Un cocon de rayons cosmiques dévoilé par le télescope Fermi

Grâce à des observations menées par l’observatoire spatial à rayons gamma Fermi, une population de particules récemment accélérées vient d’être mis en évidence pour la première fois. L’activité des milliers d’étoiles massives présentes au cœur de la région du Cygne crée des cavités à l’intérieur desquelles zigzaguent les particules. Avant de s’échapper de ces bulles turbulentes pour rejoindre le rayonnement cosmique qui baigne la Galaxie, elles laissent comme empreinte des photons gamma détectés par Fermi. Ce résultat, obtenus par des chercheurs du Laboratoire Astrophysique, Interactions, Multi-échelles AIM -SAp (CEA/Irfu – CNRS – Université Paris-Diderot), de l’INFN (Padoue, Italie), et de la Collaboration Fermi L.A.T [1], apporte un éclairage nouveau sur la naissance et premières phases des rayons cosmiques au sein des régions actives de formations d’étoiles avant leur long périple galactique. Ces travaux sont publiés dans la revue Science du 25 novembre 2011.

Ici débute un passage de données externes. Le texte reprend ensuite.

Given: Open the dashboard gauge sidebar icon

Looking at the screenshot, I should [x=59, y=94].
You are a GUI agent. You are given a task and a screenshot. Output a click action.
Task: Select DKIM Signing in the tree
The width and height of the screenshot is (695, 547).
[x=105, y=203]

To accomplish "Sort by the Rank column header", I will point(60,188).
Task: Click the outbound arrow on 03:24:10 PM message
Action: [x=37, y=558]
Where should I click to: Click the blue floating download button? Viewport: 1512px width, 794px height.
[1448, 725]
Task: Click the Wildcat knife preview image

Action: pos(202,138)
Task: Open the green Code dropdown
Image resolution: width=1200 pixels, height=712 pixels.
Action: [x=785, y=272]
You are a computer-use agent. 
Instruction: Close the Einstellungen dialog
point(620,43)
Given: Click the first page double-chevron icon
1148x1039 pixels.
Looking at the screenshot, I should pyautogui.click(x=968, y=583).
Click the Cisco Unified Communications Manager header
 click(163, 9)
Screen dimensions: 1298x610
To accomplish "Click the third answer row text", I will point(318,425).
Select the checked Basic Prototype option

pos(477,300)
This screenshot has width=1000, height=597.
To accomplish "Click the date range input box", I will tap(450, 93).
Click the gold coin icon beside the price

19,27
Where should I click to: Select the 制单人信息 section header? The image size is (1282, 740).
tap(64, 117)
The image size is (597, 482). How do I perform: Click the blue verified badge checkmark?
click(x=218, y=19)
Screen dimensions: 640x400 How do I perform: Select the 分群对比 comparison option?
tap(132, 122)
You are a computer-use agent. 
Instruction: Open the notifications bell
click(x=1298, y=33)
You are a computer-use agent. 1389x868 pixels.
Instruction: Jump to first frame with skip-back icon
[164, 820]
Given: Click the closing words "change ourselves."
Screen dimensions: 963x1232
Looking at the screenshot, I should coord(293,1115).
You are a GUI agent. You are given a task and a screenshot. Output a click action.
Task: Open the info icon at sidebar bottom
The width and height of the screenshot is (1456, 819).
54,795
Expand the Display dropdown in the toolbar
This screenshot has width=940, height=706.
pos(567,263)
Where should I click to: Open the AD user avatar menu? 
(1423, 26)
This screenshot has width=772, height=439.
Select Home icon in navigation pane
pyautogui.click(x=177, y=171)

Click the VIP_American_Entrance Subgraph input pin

Particules cosmiques dans le souffle d’étoiles

Les sources du rayonnement cosmique et leurs processus d’accélération sont encore aujourd’hui très mal connues. Il a été néanmoins établi, de part la composition des éléments détectés, qu’une fraction (environ 20%) de ce flux de particules provenait d’étoiles massives, dont les étoiles de type Wolf-Rayet. Les étoiles massives ont tendance à se former en amas. Si leur durée de vie est courte, quelques millions d’années, leur activité est extrêmement intense. Une étoile massive émet un puissant vent qui souffle la matière environnante et son intense lumière ultraviolette ionise et chauffe à des milliers de degrés le gaz proche. Dans certaines régions du ciel, ces étoiles se rassemblent en conglomérats denses, des amas. L’effet est alors décuplé et des cavités ou super-bulles se forgent sous leur action combinée. Le milieu régnant à l’intérieur de ces structures, soumises aux chocs successifs des vents générés par les étoiles, est très perturbé et turbulent. Toute particule se propageant dans un tel milieu sera fortement affectée.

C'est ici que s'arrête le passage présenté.